Excerpt to read:
GOWANUS, Brooklyn — The Gowanus Canal is considered to be one of the country’s most polluted bodies of water and the toxic canal is quick to flood.
“It doesn’t smell very good and it’s difficult to get around, says Maureen Farrell, who’s lived in the Gowanus section of Brooklyn for more than ten-years. “It is nerve-wrecking, you have to watch out for your car, you don’t want your tires to get buried, it can be dangerous.”
On Friday, morning commuters were forced to drive through Gowanus streets-turned rivers after some heavy summer rain.
“It’s amazing how fast it happens when the rain starts, it floods instantly, said Alexis Porten, who works in the area.
Sewage quickly washes into the 1.8-mile river that runs through south Brooklyn. Recently, two-bulkheads collapsed on the banks of the canal and the city’s department of environmental protection warns more cave-ins are possible.
Workers are preparing to start scooping up toxic sludge — known as black mayonnaise — from the bottom of the waterway.

Dataset extract:
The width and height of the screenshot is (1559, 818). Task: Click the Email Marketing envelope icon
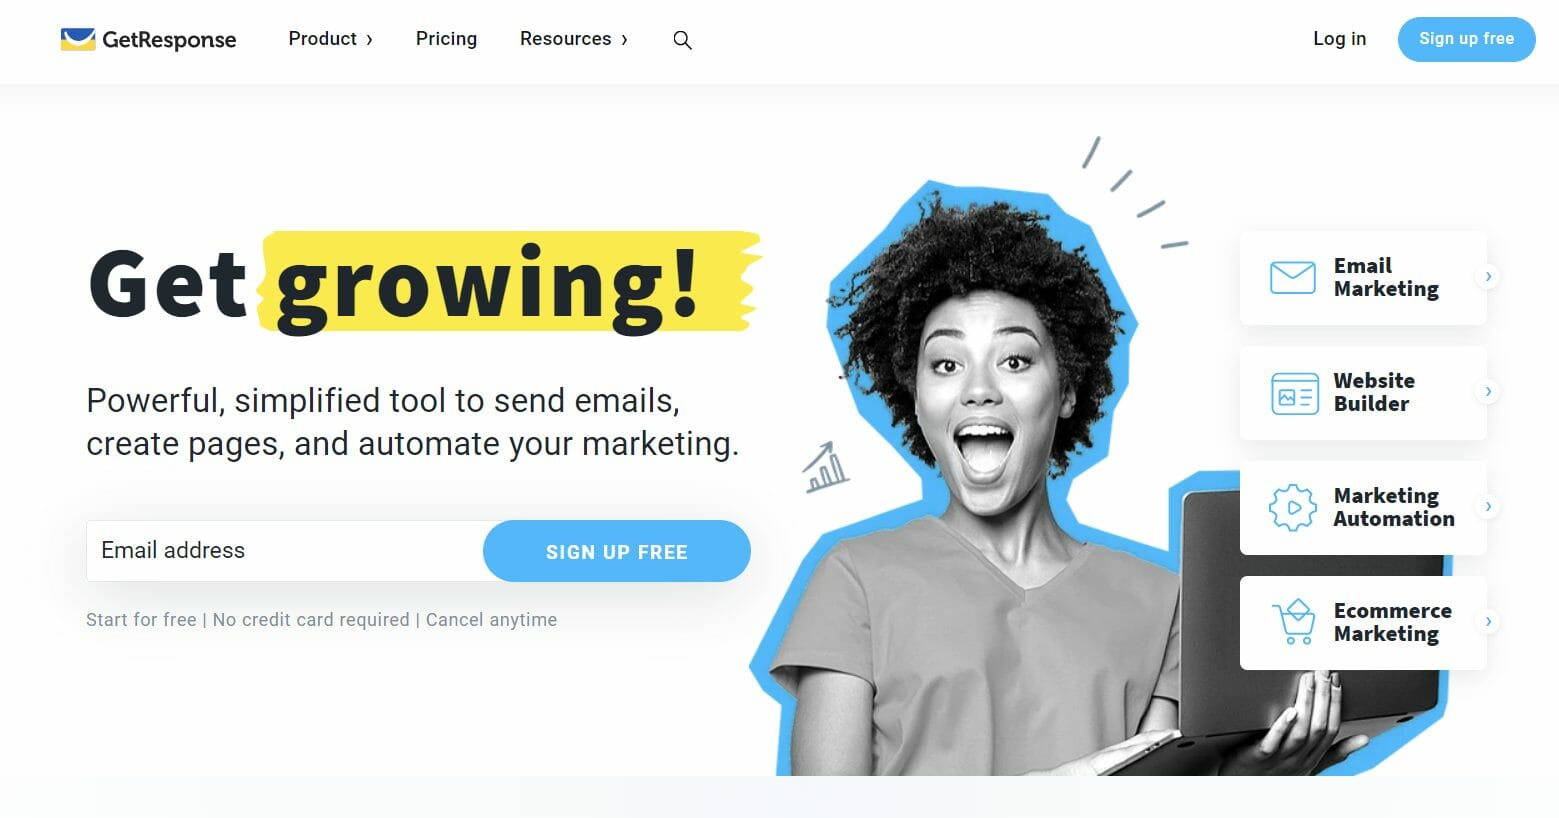1292,277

Exercise instructions:
**1)** Copy the stretch of the Gowanus Canal article from "Sewage quickly washes" through "cave-ins are possible.".
**2)** For each statement, say yes or no according to the Gowanus Canal article, and quote the words that decide it. (a) Maureen Farrell has lived in the Gowanus section of Brooklyn for more than ten years. (b) The waterway running through south Brooklyn is described as more than two miles long. (c) Three bulkheads recently collapsed on the banks of the canal.
**3)** Carry on the Gowanus Canal article past its final sentence.

Answers by item:
**1)**
Sewage quickly washes into the 1.8-mile river that runs through south Brooklyn. Recently, two-bulkheads collapsed on the banks of the canal and the city’s department of environmental protection warns more cave-ins are possible.

**2)**
(a) Yes: "who’s lived in the Gowanus section of Brooklyn for more than ten-years"
(b) No: "the 1.8-mile river that runs through south Brooklyn"
(c) No: "two-bulkheads collapsed on the banks of the canal"

**3)**
“My window looks out over the Gowanus Canal and it’s just always full of trash,” said Porten. “It’s disgusting, you see things floating that I would never even want to be near me and then when it rains it floods immediately.”
The city is also in the middle of constructing storm sewers and catch basins, in hopes of keeping storm water out of the sewage system. While workers are in the process of cleaning the toxic waters, the entire cleanup is not expected to be done for another five years.
“It’s just a frustration, but I think it’s more about the smell and the worries about what’s in the Gowanus,” Farrell said.